Otherwise, it stays with the man who found it.”
“What about the money?” the rich man asks.
“Well, we’ll just have to wait until somebody finds a wallet with seven hundred and fifty dollars in it!”
Post Office
A rabbi arrived in a small town to raise funds for his Yeshiva. He was
scheduled to speak on Shabbat at the local synagogue the next day. He
needed to mail a letter back home to his Yeshiva with the collections
he received to help pay the bills. As he walked down the street he saw
several children playing together. They were Jewish so he asked the
little boy, “What’s your name?” He responded, “Michael.”

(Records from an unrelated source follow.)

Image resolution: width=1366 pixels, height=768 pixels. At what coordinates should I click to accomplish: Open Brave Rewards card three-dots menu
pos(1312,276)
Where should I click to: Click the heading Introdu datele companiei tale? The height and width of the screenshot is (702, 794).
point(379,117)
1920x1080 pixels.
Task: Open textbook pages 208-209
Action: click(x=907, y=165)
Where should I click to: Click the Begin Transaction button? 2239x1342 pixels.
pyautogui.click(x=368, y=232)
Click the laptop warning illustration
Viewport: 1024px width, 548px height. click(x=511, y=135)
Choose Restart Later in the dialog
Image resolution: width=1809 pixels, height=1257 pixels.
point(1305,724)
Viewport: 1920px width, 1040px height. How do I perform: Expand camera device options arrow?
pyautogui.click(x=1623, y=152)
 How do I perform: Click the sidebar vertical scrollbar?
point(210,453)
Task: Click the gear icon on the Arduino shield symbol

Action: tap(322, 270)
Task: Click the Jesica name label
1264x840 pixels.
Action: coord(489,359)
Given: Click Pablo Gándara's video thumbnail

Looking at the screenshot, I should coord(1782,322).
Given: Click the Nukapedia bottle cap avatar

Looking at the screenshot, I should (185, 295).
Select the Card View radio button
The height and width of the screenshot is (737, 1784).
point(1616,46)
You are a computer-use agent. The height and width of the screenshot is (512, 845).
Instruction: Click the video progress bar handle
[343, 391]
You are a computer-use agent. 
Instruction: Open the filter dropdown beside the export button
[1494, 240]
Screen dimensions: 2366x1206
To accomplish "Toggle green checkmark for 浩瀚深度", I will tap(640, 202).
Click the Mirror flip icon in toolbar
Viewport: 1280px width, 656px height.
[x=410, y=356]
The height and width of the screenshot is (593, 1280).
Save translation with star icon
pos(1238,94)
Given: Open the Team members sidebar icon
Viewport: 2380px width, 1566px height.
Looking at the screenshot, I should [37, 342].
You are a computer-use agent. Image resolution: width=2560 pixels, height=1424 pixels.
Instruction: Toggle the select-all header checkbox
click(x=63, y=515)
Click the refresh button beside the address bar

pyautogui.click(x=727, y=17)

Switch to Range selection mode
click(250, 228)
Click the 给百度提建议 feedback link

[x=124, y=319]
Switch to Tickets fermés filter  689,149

Then the Rabbi asked, “Michael, where is
the post office?” Michael said, “Three blocks down on your left side
with the huge flagpole in the front.”
The Rabbi thought, What a smart child as he thanked him adding
“Tomorrow I’ll be speaking at the neighborhood shul. My sermon will be
about making Gan Eden (Garden of Eden) your home. I hope to see you and
your family.”
Michael responded, “I don’t think so, Rabbi, you don’t even know your way to the post office.”